(The task):
Locate, in the data below, the line that contains "You are a computer-use agent. This" and the line that contains "Click the Datos"; reproduce exactly those two lines and every line between them, nothing more.

(Material provided):
-.-.-

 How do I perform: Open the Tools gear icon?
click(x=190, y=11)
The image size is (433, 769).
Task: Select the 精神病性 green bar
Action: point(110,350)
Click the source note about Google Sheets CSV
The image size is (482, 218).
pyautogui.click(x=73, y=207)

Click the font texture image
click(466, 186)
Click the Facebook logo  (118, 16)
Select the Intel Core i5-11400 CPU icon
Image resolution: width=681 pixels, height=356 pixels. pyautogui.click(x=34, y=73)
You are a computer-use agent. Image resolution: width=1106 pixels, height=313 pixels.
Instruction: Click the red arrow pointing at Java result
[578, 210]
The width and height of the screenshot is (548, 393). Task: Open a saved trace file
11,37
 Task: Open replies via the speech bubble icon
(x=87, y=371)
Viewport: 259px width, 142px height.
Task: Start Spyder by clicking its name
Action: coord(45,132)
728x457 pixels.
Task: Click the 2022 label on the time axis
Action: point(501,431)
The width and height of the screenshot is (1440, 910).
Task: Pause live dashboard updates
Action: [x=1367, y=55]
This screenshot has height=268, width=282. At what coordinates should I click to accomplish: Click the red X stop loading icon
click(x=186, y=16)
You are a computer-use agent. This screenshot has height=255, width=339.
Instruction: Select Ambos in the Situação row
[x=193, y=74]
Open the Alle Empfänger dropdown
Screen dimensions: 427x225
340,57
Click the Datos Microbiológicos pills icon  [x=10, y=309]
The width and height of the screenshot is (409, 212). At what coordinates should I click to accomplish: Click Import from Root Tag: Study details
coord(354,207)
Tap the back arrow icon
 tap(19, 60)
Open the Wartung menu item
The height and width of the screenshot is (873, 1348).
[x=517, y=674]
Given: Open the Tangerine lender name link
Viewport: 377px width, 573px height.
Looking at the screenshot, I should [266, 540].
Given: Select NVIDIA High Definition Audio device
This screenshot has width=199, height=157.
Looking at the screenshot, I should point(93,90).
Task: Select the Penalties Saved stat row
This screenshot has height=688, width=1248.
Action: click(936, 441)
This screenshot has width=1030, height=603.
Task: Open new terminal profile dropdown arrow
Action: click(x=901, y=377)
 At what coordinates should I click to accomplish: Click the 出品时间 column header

-.-.-

(Problem solution):
You are a computer-use agent. This screenshot has height=255, width=339.
Instruction: Select Ambos in the Situação row
[x=193, y=74]
Open the Alle Empfänger dropdown
Screen dimensions: 427x225
340,57
Click the Datos Microbiológicos pills icon  [x=10, y=309]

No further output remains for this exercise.